Best Practices

Security Best Practices

Essential security guidelines for plugin developers — webhook verification, secret management, scope minimization, input validation, and token handling.

Security mistakes in plugins affect real merchants and their customers. Follow these practices before submitting your plugin for review.

1. Always verify webhook signatures

Never process an incoming webhook without first verifying its HMAC signature. An unverified webhook can be replayed or forged.

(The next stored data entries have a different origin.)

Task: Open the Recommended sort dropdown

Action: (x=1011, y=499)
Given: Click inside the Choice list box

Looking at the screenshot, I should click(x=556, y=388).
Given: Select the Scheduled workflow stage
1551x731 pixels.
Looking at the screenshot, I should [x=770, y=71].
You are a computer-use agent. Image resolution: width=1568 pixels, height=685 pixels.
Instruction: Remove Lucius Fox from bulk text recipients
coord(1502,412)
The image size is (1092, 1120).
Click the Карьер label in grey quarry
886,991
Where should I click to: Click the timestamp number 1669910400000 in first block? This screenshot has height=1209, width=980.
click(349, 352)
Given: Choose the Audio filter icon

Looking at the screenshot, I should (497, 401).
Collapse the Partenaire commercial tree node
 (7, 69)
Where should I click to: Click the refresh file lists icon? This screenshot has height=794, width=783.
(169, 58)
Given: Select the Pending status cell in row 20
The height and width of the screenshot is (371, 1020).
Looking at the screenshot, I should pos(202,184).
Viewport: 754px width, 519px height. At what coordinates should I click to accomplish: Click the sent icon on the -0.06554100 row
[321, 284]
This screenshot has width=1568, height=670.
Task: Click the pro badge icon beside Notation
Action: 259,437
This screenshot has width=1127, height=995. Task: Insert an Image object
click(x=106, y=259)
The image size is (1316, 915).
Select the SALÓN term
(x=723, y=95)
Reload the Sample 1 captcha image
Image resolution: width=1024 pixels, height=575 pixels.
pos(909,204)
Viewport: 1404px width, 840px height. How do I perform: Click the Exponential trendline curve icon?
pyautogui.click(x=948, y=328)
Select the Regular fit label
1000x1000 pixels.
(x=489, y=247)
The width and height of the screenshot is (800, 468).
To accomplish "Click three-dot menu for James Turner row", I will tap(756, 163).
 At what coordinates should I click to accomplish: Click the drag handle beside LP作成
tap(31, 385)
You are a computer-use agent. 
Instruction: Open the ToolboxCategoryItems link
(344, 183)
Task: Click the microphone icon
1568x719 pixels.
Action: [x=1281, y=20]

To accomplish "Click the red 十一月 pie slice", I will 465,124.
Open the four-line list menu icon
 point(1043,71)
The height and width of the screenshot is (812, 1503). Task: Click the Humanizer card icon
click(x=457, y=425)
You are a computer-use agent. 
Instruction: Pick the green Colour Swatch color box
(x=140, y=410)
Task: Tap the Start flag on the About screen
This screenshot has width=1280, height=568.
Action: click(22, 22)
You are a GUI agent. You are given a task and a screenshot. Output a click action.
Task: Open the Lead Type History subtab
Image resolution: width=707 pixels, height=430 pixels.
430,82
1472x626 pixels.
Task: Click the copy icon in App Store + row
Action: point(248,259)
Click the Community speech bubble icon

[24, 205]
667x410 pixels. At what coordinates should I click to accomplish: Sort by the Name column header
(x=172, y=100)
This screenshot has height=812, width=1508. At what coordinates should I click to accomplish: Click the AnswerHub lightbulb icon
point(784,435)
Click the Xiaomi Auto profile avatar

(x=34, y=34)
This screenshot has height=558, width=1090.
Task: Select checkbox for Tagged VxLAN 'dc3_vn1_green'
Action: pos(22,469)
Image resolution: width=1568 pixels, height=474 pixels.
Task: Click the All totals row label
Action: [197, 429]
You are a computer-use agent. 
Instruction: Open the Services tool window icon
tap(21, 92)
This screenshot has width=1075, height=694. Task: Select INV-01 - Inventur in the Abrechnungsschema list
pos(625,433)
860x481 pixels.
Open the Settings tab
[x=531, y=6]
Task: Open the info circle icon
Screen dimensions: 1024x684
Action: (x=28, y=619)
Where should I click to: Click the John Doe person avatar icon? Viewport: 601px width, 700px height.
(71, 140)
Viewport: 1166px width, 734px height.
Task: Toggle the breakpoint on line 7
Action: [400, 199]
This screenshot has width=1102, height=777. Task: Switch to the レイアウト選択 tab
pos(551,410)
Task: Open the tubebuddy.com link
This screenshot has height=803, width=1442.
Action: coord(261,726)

import { verifyWebhook } from "@whatalo/plugin-sdk/webhooks";

export async function POST(request: Request) {
  const payload = await request.text();
  const signature = request.headers.get("x-whatalo-hmac-sha256") ?? "";

  const isValid = verifyWebhook({ payload, signature, secret: process.env.WHATALO_CLIENT_SECRET! });
  if (!isValid) {
    return new Response("Invalid signature", { status: 401 });
  }

  // Safe to process payload here
}

Use the enhanced template verifier for replay protection — it rejects requests with a timestamp outside a 300-second window.

2. Protect your client secret

Your client secret authenticates your plugin to the platform. Exposing it is equivalent to handing over your plugin's identity.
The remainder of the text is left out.